* _Directions_
Find every line in the rows below that contains the string "click" and copy each of those lines.

* _Records for the exercise_
* * *

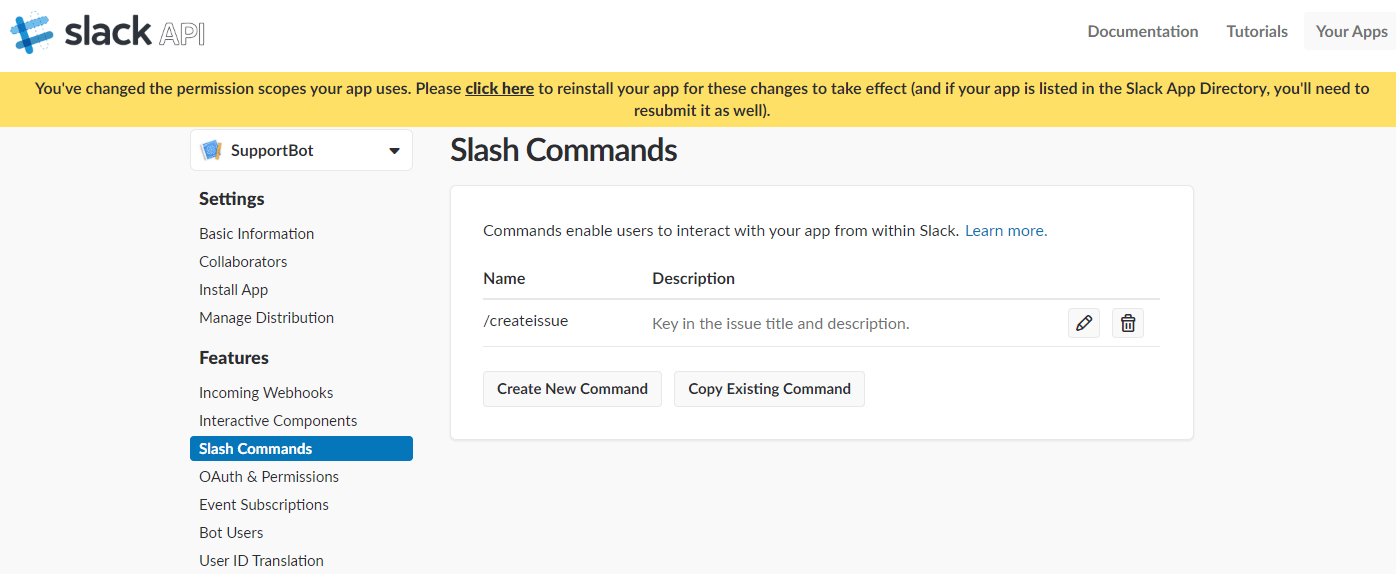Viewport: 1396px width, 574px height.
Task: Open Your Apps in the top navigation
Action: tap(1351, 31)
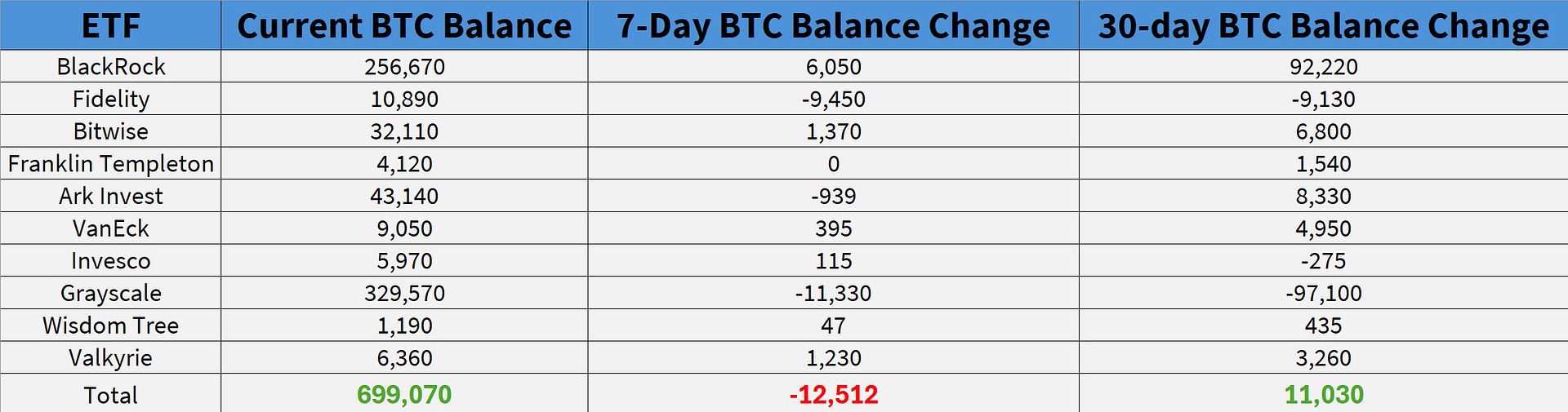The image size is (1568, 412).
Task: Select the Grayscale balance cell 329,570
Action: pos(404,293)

* * *

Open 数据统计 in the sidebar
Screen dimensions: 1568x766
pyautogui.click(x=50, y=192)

* * *

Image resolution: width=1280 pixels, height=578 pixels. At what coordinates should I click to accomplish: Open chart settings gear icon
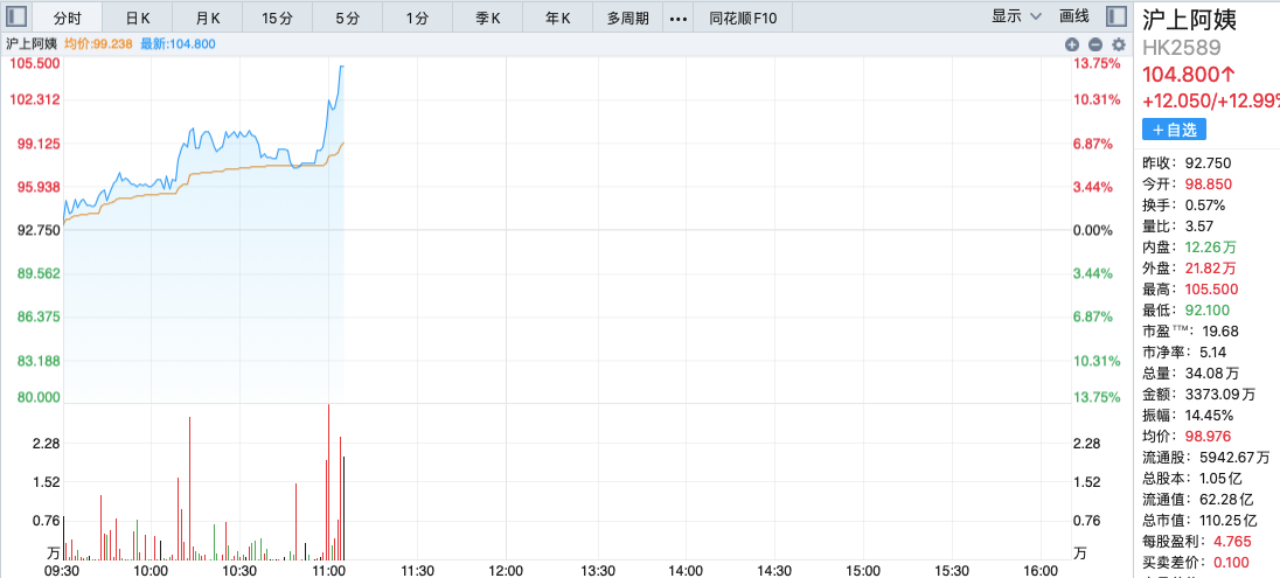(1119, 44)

* * *

* _Right answer_
pyautogui.click(x=50, y=192)
Image resolution: width=1280 pixels, height=578 pixels. At what coordinates should I click to accomplish: Open chart settings gear icon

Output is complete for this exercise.